DISTCCD_EXEC="/usr/bin/distccd"

# this is where distccd will store its pid file

DISTCCD_PIDFILE="/var/run/distccd/distccd.pid"

# set this option to run distccd with extra parameters

# Default port is 3632.  For most people the default is okay.

DISTCCD_OPTS="${DISTCCD_OPTS} --port 3632"

# Logging

# You can change some logging options here:

# --log-file FILE

# --log-level LEVEL  [critical,error,warning, notice, info, debug]

#

# Leaving --log-file blank will log to syslog

# example: --log-file /dev/null --log-level warning

# example: --log-level critical

DISTCCD_OPTS="${DISTCCD_OPTS} --log-level critical"

# SECURITY NOTICE:

# It is HIGHLY recomended that you use the --listen option

# for increased security.
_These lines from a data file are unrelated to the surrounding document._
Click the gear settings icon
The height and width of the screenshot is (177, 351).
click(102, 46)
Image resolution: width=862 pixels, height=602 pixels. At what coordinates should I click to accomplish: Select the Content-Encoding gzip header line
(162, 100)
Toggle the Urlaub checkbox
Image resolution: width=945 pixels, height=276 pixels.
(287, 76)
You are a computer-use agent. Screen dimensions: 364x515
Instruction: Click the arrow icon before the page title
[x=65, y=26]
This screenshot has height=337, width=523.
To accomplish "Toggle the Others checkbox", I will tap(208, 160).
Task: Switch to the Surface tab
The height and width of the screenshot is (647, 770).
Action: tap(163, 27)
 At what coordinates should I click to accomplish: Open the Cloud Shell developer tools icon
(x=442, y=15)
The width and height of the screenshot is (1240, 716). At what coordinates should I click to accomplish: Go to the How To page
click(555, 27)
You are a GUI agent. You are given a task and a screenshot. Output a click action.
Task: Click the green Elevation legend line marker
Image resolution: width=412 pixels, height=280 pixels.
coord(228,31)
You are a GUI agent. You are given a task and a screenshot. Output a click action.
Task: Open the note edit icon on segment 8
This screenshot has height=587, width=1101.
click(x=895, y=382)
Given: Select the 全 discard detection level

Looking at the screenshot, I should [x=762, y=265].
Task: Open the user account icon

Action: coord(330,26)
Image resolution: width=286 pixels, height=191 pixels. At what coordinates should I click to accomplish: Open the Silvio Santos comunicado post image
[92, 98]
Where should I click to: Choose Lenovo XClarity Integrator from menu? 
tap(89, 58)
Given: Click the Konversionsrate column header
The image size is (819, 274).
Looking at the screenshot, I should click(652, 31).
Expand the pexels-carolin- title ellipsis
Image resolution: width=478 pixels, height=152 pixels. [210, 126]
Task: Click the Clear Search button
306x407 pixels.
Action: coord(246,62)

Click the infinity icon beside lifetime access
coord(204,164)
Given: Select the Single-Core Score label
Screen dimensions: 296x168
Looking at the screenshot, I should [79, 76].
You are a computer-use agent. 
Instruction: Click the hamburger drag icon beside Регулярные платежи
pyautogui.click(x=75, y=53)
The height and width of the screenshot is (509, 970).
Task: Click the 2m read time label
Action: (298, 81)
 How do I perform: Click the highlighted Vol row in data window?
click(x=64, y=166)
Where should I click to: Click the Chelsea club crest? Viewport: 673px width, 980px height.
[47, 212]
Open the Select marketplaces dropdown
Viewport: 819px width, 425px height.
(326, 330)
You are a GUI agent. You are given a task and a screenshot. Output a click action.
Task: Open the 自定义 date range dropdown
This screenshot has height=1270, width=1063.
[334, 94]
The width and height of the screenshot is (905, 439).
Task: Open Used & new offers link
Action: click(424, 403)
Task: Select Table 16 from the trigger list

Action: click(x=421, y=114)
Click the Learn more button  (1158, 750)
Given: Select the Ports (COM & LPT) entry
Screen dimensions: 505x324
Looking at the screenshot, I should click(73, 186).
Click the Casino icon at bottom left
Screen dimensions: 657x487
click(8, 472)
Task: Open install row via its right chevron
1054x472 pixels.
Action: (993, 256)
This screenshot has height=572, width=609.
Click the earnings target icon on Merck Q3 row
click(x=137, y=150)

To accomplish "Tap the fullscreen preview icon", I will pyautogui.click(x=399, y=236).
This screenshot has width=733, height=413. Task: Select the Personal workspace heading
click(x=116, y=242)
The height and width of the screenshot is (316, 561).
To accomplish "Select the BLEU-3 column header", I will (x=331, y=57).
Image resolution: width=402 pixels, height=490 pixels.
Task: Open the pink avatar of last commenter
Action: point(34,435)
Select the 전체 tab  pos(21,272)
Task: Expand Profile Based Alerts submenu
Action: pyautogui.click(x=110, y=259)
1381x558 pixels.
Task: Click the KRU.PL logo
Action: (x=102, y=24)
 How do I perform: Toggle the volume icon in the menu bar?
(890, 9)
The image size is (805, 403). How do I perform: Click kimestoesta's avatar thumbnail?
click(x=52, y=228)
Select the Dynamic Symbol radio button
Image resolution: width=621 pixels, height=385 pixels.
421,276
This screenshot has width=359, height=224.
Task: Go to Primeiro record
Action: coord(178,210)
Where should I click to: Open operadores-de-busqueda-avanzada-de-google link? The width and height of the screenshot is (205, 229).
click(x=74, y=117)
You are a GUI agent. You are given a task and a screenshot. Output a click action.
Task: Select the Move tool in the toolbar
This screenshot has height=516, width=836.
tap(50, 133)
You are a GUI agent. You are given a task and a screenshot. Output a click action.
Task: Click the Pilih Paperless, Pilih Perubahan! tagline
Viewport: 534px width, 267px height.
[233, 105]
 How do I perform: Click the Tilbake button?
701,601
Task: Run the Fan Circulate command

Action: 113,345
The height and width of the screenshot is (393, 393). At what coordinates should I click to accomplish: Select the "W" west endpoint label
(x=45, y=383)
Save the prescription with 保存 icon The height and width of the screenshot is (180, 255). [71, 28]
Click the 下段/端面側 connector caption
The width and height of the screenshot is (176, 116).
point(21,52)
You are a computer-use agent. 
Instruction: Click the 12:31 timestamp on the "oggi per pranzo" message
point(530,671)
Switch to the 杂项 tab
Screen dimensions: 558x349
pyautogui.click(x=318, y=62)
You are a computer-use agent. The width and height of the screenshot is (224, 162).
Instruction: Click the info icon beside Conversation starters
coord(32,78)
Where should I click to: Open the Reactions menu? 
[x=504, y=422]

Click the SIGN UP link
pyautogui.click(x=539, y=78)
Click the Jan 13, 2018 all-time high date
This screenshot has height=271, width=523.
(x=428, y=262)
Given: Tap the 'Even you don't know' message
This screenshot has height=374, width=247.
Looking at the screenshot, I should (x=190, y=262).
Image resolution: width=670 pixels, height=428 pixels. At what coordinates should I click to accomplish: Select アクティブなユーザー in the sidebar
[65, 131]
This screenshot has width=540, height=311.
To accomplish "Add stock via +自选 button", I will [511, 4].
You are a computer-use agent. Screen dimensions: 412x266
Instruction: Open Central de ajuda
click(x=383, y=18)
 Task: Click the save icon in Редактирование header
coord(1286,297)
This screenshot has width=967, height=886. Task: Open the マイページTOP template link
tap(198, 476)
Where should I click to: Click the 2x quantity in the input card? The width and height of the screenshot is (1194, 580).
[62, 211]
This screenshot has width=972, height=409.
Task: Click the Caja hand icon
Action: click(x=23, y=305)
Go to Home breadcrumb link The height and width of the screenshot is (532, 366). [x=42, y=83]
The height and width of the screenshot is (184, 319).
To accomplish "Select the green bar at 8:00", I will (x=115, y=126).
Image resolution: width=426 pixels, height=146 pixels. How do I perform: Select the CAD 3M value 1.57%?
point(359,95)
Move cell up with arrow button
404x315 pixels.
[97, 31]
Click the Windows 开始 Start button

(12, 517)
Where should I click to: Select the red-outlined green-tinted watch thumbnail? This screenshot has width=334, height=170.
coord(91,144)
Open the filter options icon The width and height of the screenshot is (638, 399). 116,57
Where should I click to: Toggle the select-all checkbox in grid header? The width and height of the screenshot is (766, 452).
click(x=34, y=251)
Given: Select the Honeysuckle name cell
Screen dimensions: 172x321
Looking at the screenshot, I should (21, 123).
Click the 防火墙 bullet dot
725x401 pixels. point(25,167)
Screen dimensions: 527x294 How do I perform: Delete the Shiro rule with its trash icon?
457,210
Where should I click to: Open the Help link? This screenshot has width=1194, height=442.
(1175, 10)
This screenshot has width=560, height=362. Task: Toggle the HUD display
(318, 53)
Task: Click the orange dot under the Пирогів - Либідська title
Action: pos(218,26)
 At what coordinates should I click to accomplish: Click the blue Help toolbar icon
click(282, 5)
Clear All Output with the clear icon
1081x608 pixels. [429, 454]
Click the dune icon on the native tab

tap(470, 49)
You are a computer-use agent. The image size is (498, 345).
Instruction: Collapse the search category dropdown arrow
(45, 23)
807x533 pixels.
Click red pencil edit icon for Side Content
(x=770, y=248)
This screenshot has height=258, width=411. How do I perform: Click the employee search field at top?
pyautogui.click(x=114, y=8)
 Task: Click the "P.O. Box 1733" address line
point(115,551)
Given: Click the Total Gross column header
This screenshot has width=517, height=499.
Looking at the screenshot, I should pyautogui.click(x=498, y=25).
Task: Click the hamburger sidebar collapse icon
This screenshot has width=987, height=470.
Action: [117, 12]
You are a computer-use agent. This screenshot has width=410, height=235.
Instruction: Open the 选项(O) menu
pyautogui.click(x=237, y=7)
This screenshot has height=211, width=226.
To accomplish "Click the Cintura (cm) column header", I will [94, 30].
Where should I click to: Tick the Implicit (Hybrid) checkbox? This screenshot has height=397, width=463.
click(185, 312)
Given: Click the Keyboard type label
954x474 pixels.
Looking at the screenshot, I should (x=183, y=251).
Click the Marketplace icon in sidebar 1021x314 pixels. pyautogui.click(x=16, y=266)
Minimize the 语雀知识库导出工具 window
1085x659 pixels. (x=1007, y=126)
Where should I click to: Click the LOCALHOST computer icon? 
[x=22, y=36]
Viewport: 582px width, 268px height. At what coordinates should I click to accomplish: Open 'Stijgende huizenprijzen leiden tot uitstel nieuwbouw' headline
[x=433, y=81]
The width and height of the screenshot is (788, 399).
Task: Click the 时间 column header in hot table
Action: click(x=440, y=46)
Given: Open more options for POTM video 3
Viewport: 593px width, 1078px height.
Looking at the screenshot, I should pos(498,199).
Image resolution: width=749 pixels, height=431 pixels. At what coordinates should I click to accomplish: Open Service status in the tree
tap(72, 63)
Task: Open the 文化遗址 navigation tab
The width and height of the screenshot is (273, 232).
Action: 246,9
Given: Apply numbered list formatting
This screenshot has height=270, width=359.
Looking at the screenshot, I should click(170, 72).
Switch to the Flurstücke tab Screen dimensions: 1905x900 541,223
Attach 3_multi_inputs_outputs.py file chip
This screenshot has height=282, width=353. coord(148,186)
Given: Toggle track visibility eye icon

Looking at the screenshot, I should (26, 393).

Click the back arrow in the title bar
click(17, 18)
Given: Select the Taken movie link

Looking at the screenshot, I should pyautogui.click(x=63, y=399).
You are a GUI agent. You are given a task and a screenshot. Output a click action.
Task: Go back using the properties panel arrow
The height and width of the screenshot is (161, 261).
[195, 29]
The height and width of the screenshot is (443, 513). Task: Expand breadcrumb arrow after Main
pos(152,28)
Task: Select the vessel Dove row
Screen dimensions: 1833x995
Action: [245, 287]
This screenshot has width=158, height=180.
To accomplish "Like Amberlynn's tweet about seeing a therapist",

You can specify an IP to permit connections

# from or a CIDR mask

# --listen accepts only a single IP

# --allow is now mandatory as of distcc-2.18.

# example:  --allow 192.168.0.0/24

# example:  --allow 192.168.0.5 --allow 192.168.0.150

# example:  --listen 192.168.0.2

DISTCCD_OPTS="${DISTCCD_OPTS} --allow 192.168.5.0/24"

#DISTCCD_OPTS="${DISTCCD_OPTS} --listen 192.168.5.102"

# set this for niceness

# Default is 15

DISTCCD_OPTS="${DISTCCD_OPTS} -N 15"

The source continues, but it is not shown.